**Records provided**
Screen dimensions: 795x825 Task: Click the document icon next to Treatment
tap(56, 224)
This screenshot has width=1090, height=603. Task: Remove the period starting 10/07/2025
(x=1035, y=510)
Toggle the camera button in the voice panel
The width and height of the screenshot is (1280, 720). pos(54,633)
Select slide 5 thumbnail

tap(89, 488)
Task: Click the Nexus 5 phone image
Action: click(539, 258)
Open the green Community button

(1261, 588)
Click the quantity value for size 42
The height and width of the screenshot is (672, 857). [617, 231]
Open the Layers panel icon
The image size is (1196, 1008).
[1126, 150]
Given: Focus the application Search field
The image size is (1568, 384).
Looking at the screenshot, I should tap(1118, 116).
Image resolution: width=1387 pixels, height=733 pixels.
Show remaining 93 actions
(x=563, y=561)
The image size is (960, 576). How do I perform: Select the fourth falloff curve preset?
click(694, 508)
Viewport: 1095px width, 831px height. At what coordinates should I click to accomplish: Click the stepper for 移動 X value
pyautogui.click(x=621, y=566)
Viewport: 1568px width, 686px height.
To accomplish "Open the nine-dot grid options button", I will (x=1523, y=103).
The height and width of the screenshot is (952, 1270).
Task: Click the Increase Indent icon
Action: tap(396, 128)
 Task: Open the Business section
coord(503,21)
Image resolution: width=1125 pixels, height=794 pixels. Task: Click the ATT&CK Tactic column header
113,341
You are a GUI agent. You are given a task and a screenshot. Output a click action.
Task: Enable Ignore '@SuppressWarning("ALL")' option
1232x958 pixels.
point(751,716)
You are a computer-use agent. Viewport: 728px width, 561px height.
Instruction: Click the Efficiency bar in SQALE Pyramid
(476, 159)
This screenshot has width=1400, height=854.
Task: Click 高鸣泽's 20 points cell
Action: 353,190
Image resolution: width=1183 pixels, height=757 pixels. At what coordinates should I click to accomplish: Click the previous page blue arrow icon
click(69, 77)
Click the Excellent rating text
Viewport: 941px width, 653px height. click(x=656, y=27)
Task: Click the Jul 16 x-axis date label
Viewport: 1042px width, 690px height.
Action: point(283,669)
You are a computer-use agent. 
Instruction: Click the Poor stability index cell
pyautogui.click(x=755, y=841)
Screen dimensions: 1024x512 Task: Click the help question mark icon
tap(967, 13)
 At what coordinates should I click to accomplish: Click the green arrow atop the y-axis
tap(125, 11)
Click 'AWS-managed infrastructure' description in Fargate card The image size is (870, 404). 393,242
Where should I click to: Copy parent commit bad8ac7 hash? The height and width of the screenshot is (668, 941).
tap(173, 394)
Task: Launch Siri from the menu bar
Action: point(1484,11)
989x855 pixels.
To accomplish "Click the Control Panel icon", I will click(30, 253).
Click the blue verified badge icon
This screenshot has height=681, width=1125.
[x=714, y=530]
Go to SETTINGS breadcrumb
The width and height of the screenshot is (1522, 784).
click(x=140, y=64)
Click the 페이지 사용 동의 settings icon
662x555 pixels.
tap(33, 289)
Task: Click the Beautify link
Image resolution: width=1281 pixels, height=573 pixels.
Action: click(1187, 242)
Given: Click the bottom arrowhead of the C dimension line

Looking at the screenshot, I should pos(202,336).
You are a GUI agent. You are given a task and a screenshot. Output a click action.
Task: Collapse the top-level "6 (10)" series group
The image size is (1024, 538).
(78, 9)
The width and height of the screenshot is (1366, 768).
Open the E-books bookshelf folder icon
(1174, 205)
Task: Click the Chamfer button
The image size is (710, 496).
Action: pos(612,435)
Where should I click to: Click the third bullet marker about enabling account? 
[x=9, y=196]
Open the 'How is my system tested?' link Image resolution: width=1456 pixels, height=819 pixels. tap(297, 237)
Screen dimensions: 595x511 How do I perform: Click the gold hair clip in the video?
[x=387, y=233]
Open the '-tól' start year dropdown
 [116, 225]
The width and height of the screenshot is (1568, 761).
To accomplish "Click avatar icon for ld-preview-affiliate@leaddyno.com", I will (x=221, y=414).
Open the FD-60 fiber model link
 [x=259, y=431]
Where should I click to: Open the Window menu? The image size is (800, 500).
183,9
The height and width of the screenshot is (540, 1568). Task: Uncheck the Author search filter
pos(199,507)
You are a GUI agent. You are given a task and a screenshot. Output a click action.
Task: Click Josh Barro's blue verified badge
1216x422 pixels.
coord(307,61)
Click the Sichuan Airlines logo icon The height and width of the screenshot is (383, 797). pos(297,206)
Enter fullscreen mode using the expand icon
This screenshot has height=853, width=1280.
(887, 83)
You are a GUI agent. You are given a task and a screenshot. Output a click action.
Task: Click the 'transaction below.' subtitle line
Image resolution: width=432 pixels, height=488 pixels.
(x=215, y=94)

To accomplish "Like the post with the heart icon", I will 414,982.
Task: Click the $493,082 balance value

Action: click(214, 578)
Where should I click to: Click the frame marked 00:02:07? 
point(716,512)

**Exercise details**
Reproduce all of the lines above verbatim, with no changes.

**The completed task**
Screen dimensions: 795x825 Task: Click the document icon next to Treatment
tap(56, 224)
This screenshot has width=1090, height=603. Task: Remove the period starting 10/07/2025
(x=1035, y=510)
Toggle the camera button in the voice panel
The width and height of the screenshot is (1280, 720). pos(54,633)
Select slide 5 thumbnail

tap(89, 488)
Task: Click the Nexus 5 phone image
Action: click(539, 258)
Open the green Community button

(1261, 588)
Click the quantity value for size 42
The height and width of the screenshot is (672, 857). [617, 231]
Open the Layers panel icon
The image size is (1196, 1008).
[1126, 150]
Given: Focus the application Search field
The image size is (1568, 384).
Looking at the screenshot, I should tap(1118, 116).
Image resolution: width=1387 pixels, height=733 pixels.
Show remaining 93 actions
(x=563, y=561)
The image size is (960, 576). How do I perform: Select the fourth falloff curve preset?
click(694, 508)
Viewport: 1095px width, 831px height. At what coordinates should I click to accomplish: Click the stepper for 移動 X value
pyautogui.click(x=621, y=566)
Viewport: 1568px width, 686px height.
To accomplish "Open the nine-dot grid options button", I will (x=1523, y=103).
The height and width of the screenshot is (952, 1270).
Task: Click the Increase Indent icon
Action: tap(396, 128)
 Task: Open the Business section
coord(503,21)
Image resolution: width=1125 pixels, height=794 pixels. Task: Click the ATT&CK Tactic column header
113,341
You are a GUI agent. You are given a task and a screenshot. Output a click action.
Task: Enable Ignore '@SuppressWarning("ALL")' option
1232x958 pixels.
point(751,716)
You are a computer-use agent. Viewport: 728px width, 561px height.
Instruction: Click the Efficiency bar in SQALE Pyramid
(476, 159)
This screenshot has width=1400, height=854.
Task: Click 高鸣泽's 20 points cell
Action: 353,190
Image resolution: width=1183 pixels, height=757 pixels. At what coordinates should I click to accomplish: Click the previous page blue arrow icon
click(69, 77)
Click the Excellent rating text
Viewport: 941px width, 653px height. click(x=656, y=27)
Task: Click the Jul 16 x-axis date label
Viewport: 1042px width, 690px height.
Action: point(283,669)
You are a computer-use agent. 
Instruction: Click the Poor stability index cell
pyautogui.click(x=755, y=841)
Screen dimensions: 1024x512 Task: Click the help question mark icon
tap(967, 13)
 At what coordinates should I click to accomplish: Click the green arrow atop the y-axis
tap(125, 11)
Click 'AWS-managed infrastructure' description in Fargate card The image size is (870, 404). 393,242
Where should I click to: Copy parent commit bad8ac7 hash? The height and width of the screenshot is (668, 941).
tap(173, 394)
Task: Launch Siri from the menu bar
Action: point(1484,11)
989x855 pixels.
To accomplish "Click the Control Panel icon", I will click(30, 253).
Click the blue verified badge icon
This screenshot has height=681, width=1125.
[x=714, y=530]
Go to SETTINGS breadcrumb
The width and height of the screenshot is (1522, 784).
click(x=140, y=64)
Click the 페이지 사용 동의 settings icon
662x555 pixels.
tap(33, 289)
Task: Click the Beautify link
Image resolution: width=1281 pixels, height=573 pixels.
Action: click(1187, 242)
Given: Click the bottom arrowhead of the C dimension line

Looking at the screenshot, I should pos(202,336).
You are a GUI agent. You are given a task and a screenshot. Output a click action.
Task: Collapse the top-level "6 (10)" series group
The image size is (1024, 538).
(78, 9)
The width and height of the screenshot is (1366, 768).
Open the E-books bookshelf folder icon
(1174, 205)
Task: Click the Chamfer button
The image size is (710, 496).
Action: pos(612,435)
Where should I click to: Click the third bullet marker about enabling account? 
[x=9, y=196]
Open the 'How is my system tested?' link Image resolution: width=1456 pixels, height=819 pixels. tap(297, 237)
Screen dimensions: 595x511 How do I perform: Click the gold hair clip in the video?
[x=387, y=233]
Open the '-tól' start year dropdown
 [116, 225]
The width and height of the screenshot is (1568, 761).
To accomplish "Click avatar icon for ld-preview-affiliate@leaddyno.com", I will (x=221, y=414).
Open the FD-60 fiber model link
 [x=259, y=431]
Where should I click to: Open the Window menu? The image size is (800, 500).
183,9
The height and width of the screenshot is (540, 1568). Task: Uncheck the Author search filter
pos(199,507)
You are a GUI agent. You are given a task and a screenshot. Output a click action.
Task: Click Josh Barro's blue verified badge
1216x422 pixels.
coord(307,61)
Click the Sichuan Airlines logo icon The height and width of the screenshot is (383, 797). pos(297,206)
Enter fullscreen mode using the expand icon
This screenshot has height=853, width=1280.
(887, 83)
You are a GUI agent. You are given a task and a screenshot. Output a click action.
Task: Click the 'transaction below.' subtitle line
Image resolution: width=432 pixels, height=488 pixels.
(x=215, y=94)

To accomplish "Like the post with the heart icon", I will 414,982.
Task: Click the $493,082 balance value

Action: click(214, 578)
Where should I click to: Click the frame marked 00:02:07? 
point(716,512)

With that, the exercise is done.